In my last project I ran into an annoying nuance of IE9 but turned out to be IE (Internet Explorer) in general. IE does not like to acknowledge the maxLength property that you can set on a <textarea> tag. In FireFox as well as in Chrome you could set this property to the desired length and the browser would acknowledge this and stop user input at the desired length. Take a look at the following snippet.
<textarea id="limitChars" rows="5" cols="86" maxlength="1000">
In this snippet, the attribute to look at is maxlength=”1000″. Make sure you have this set as it works well in FireFox and in Chrome. Now, let’s talk about Internet Explorer. From my project it looks like IE7, IE8, IE9, and IE10 don’t care about the maxlength attribute and will let the user keep typing long beyond what you desire.

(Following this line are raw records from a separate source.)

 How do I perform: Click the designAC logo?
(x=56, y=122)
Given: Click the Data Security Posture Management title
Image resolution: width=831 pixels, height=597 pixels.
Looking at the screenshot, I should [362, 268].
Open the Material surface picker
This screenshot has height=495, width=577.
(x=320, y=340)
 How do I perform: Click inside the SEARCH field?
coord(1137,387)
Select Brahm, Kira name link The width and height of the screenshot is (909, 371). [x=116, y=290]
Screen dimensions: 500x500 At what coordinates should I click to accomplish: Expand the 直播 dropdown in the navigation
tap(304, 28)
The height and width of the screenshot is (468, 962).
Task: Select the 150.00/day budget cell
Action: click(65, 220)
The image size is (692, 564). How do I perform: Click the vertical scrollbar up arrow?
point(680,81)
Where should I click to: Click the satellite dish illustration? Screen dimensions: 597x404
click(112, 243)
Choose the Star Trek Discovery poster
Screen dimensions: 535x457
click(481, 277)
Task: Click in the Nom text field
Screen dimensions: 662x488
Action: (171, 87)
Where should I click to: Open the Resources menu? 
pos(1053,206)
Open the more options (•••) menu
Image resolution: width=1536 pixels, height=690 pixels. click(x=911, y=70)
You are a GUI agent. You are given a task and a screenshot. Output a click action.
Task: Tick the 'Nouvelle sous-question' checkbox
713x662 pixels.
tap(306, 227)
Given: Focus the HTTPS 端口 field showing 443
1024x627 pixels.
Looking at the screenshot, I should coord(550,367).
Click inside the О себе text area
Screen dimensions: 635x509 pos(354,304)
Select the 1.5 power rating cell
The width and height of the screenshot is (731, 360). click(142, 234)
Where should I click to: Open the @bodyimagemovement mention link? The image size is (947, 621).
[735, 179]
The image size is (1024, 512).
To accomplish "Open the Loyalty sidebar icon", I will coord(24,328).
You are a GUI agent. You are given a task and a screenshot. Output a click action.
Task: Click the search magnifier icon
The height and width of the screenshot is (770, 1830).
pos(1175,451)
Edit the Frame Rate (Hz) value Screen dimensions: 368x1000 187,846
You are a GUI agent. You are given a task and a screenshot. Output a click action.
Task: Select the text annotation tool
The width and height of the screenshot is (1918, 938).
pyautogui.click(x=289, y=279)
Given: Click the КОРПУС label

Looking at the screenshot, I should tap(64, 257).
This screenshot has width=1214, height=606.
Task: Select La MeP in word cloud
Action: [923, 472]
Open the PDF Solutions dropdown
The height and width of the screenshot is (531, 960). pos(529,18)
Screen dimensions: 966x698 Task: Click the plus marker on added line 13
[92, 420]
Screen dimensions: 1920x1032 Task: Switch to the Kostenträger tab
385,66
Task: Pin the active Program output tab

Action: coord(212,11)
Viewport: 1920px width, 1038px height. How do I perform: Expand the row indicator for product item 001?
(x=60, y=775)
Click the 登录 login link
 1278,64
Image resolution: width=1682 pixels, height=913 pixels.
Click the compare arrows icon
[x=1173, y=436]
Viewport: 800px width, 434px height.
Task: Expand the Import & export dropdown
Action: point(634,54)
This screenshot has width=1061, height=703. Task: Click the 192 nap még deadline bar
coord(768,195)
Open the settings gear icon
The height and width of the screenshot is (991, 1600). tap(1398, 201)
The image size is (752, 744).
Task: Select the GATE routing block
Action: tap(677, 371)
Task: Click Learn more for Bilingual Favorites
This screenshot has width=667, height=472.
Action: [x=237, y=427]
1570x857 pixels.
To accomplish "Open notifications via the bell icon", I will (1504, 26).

So there are two pieces to this puzzle that I found fit my likings best. The first is we bind the <textarea> to the keyup event like so.
$('# limitChars').keyup(function () {
//Code
});
In binding the textarea to this keyup event it will be fired on every keystroke. So inside of this event we now just have to check the length of characters in the texarea and either do nothing or we will cut it down. So let’s add the code in the middle.
$('#limitChars').keyup(function () {
//Get the value of the textarea.
var valueOfInput = $("#limitChars").val();
//Check and see if its over our desired limit.
if (valueOfInput.length > 1000) {
//We reset the characters they have typed and cut it off to 1000.
$("#limitChars").html(valueOfInput.substr(0, 1000));
}
});
It causes a bit of weird behavior when they get to the limit but up until that limit it works quite well.